[Data records]
####
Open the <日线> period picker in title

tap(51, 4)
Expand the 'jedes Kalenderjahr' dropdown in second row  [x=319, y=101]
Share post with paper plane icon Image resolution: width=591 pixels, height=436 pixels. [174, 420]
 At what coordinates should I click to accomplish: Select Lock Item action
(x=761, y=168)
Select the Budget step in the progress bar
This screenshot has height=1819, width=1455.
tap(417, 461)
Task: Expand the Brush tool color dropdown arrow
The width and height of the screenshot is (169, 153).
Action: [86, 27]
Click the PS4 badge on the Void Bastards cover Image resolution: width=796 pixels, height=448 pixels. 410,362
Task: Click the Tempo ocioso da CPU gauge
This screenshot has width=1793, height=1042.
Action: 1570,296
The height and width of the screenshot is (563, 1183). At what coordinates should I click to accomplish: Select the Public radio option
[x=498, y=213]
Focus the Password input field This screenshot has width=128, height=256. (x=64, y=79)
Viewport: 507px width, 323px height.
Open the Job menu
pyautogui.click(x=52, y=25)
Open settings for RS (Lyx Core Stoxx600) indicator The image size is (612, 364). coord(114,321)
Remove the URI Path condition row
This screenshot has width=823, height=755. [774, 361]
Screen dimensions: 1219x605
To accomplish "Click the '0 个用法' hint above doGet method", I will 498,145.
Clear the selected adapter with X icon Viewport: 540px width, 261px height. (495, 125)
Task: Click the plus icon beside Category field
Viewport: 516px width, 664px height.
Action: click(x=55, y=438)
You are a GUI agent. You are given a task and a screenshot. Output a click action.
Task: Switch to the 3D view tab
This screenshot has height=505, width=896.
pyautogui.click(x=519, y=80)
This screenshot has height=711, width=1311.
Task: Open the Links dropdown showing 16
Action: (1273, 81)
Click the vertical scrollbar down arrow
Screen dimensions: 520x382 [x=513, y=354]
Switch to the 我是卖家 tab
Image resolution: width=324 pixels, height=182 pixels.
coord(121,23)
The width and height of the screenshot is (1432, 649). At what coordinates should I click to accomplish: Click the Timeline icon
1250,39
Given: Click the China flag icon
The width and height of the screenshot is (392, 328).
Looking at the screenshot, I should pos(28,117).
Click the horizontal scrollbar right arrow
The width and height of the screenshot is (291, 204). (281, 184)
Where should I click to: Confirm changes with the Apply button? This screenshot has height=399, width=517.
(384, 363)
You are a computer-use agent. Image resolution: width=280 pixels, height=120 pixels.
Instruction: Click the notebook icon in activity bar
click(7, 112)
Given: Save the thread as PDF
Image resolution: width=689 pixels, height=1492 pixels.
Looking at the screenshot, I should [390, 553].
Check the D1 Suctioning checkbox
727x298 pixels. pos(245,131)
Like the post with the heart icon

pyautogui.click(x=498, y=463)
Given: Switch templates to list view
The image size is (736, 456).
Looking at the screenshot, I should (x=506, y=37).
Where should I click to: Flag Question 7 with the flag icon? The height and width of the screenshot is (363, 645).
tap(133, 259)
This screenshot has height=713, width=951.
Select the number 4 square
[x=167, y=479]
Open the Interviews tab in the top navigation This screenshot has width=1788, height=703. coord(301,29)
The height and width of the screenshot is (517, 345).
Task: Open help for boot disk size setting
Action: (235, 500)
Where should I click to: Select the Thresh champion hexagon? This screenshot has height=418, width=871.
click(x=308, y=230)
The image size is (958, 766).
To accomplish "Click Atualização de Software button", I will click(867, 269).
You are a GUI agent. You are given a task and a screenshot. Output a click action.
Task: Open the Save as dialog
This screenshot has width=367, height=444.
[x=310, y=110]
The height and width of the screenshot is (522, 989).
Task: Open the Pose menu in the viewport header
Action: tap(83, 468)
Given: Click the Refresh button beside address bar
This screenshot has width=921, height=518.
####
## Assigned task:
Copy every line where the word "field" is present in the entries above.

## Problem solution:
Focus the Password input field This screenshot has width=128, height=256. (x=64, y=79)
Task: Click the plus icon beside Category field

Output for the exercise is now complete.